Text shown:
────────────────

In the context of employment segregation, imagine we have a workforce. I choose a worker at random and ask you to guess their race. How much uncertainty do you have? That depends on the baseline level of entropy. If the workforce is all of one race, there's no entropy, and no uncertainty. As you add races, and as you distribute the workforce more evenly among however many races, your uncertainty increases. Thus if \( \phi_r \) is the share of race \( r \) in the workforce, entropy is defined as \( -\sum_r \phi_r \ln\phi_r \). (Play around with that, keeping in mind that we'll define the log of a zero as zero. It works.)

OK, so you have a baseline level of entropy in the workforce, and that specifies your uncertainty about the race of a randomly chosen worker. Now suppose I tell you where they work. How does that information affect your uncertainty?

  • If there is _no_ segregation, this is uninformative. Your uncertainty remains unchanged.

  • If there is total segregation, this is extremely informative. Your uncertainty is removed completely.

  • For in-between levels of segregation, your uncertainty is reduced proportionately to the level of segregation.

Theil's statistic leverages this idea. We calculate the entropy for the unit, \( E \). We calculate the entropy for each of the \( j \) sub-units in the unit, \( E_j \). Then the statistic averages the sub-unit's deviations from the larger unit. It's a weighted average, where the weight is the sub-unit's size as a share of the unit, \( p_j / p \). And we scale the entropy deviation by the unit's entropy, so that we can compare this measure across different types of units. That gives us this:

$$ H = \sum_j \frac{p_j}{p} \frac{E - E_j}{E} $$

With me so far? Good. Here's where it gets fun.

────────────────

Entries on locating words and elements:
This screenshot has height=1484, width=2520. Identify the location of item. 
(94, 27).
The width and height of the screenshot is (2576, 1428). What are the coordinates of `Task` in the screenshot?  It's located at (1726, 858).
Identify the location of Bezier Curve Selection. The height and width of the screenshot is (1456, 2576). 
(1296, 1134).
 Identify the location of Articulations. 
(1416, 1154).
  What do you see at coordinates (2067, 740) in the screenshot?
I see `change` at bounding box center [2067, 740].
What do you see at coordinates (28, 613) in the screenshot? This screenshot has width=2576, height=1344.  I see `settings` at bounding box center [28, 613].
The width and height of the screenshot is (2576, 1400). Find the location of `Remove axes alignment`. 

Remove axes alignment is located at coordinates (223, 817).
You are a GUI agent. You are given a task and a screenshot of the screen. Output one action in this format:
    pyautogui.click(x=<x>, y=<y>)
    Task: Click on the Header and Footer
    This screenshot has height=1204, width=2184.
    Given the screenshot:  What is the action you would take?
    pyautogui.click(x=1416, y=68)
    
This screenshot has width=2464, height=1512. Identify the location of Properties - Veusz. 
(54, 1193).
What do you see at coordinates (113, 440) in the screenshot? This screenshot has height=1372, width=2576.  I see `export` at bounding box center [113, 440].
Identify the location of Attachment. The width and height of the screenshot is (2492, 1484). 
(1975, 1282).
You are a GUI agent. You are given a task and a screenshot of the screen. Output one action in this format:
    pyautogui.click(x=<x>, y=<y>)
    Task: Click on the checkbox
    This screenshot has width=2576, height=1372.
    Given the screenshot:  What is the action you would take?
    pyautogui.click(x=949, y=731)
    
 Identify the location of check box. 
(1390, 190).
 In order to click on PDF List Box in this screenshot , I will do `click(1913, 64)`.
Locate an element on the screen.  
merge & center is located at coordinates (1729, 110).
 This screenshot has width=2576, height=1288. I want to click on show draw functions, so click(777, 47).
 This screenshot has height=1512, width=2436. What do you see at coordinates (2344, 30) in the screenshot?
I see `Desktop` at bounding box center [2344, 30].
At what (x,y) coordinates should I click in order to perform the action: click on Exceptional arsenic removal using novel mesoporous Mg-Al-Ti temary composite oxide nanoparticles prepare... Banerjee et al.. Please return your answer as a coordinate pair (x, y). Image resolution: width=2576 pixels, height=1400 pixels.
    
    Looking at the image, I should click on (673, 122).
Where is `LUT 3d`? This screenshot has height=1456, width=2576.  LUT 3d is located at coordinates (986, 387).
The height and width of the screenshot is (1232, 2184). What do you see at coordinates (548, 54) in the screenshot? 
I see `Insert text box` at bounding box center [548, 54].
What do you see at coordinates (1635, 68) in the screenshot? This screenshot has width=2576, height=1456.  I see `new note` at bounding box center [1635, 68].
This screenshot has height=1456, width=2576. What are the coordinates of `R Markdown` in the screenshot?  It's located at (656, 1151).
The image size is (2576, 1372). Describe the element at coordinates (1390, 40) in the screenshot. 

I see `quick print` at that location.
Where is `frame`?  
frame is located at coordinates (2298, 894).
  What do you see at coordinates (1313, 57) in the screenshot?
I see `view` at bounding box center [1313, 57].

────────────────

Exercise requirements:
1 – Answer these from the text on Theil's statistic, using what it states:
(a) What value is the log of zero given when computing entropy?
(b) Under total segregation, what happens to your uncertainty once you learn where a worker is employed?
(c) What weight does the statistic use in its weighted average of sub-unit deviations?
2 – According to the text on Theil's statistic, why is each sub-unit's entropy deviation divided by the unit's entropy?
3 – The text on Theil's statistic describes several levels of segregation. List each one, along with what learning a worker's workplace does to your uncertainty about their race.

In response:
1 –
(a) Zero.
(b) It is removed completely.
(c) The sub-unit's size as a share of the unit, p_j / p.

2 – The deviation is scaled by the unit's entropy so that the measure can be compared across different types of units.

3 –
- No segregation: the information is uninformative, and your uncertainty remains unchanged.
- Total segregation: the information is extremely informative, and your uncertainty is removed completely.
- In-between levels of segregation: your uncertainty is reduced proportionately to the level of segregation.